Segundo a psicóloga, mestre em Psicologia Clínica e da Saúde, Hosana Maria Siqueira, o ato de acumulação compulsória é uma patologia que afeta de 2 a 3% da população mundial. O que caracteriza uma pessoa acumuladora é a necessidade de adquirir e de guardar objetos e até mesmo animais, ambos em excesso.

"Só que não é como um colecionador", explica. "É uma guarda de itens de uma maneira desorganizada, que entulha o ambiente, que torna, às vezes, o ambiente até insalubre, inutilizável.

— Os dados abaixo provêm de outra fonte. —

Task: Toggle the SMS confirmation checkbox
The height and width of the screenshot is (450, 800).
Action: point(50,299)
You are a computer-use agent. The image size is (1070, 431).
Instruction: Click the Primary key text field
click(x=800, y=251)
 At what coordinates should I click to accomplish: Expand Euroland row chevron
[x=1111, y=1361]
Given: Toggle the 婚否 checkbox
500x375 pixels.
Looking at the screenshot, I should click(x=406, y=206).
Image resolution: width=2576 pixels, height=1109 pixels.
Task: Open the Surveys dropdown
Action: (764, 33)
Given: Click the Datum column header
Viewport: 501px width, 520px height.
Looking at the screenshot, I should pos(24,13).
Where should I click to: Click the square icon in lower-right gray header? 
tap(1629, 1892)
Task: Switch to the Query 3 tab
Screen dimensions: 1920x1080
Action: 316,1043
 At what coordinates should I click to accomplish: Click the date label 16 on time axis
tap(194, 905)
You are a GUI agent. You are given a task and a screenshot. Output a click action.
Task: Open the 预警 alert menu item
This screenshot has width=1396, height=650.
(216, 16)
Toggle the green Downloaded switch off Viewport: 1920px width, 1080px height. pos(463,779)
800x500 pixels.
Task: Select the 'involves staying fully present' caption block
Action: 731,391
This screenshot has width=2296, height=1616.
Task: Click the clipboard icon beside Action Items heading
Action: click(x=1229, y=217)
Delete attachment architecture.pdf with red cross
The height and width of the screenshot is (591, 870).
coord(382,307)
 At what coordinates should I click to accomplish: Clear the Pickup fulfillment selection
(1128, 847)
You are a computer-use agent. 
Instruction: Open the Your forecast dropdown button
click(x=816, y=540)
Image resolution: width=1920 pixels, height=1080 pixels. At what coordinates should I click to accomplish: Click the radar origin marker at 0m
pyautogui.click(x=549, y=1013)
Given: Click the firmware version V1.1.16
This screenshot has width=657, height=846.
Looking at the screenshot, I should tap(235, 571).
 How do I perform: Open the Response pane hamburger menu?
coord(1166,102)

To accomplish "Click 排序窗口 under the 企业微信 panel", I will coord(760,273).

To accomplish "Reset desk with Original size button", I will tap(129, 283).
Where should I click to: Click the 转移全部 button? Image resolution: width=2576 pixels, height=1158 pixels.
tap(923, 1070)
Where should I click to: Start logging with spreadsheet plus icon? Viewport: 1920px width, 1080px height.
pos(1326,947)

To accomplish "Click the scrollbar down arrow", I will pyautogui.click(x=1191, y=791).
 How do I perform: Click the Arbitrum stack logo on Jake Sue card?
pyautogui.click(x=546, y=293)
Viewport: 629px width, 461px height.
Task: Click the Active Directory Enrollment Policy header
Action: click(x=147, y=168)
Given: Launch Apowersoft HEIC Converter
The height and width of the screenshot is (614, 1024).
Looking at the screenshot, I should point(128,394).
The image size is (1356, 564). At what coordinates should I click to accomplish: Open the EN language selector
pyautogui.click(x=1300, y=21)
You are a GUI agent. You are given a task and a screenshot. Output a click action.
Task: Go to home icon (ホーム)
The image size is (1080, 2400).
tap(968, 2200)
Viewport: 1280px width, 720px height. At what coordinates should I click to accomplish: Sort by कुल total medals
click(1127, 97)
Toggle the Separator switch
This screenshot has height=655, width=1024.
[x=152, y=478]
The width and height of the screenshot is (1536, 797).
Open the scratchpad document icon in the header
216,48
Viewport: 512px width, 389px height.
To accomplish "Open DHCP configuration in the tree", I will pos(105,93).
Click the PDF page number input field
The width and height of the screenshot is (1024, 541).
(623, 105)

Outro aspecto é que, diferente do colecionador, o acumulador tem muita angústia só em pensar em se desfazer desses itens. E quando alguém fala disso, essa angústia é maior ainda. O acumulador costuma ficar muito constrangido, porque ele tem consciência da acumulação. E aí ele acaba se afastando das pessoas, dos amigos, dos pais para se manter dentro daquela zona que, emocionalmente, ele se sente mais protegido", pondera.

Muitas vezes, aponta a psicóloga, os primeiros sintomas de acumulação aparecem na adolescência e vão se agravando conforme o tempo. Para ajudar pessoas nessas condições, ela aponta que é preciso uma rede de apoio profissional e de amigos onde, sobretudo, não haja julgamento.

"E essa rede de apoio, tanto profissional quanto de familiares e amigos, é que vai ajudando no reconhecimento do problema, estimulando, inclusive, a aceitação da ajuda profissional para que essa pessoa, esse acumulador, consiga se desvencilhar dessa compulsão. E para isso é muito importante, como toda doença emocional, que se evite julgamentos. Normalmente, o julgamento, ao invés de ajudar, faz com que essa pessoa crie uma resistência ainda em reconhecer", aponta.

Em relação a tratamento, ela considera o mais adequado a terapia cognitivocomportamental, como suporte para lidar com a situação. Dependendo do caso, também é necessário o uso combinado de antidepressivos.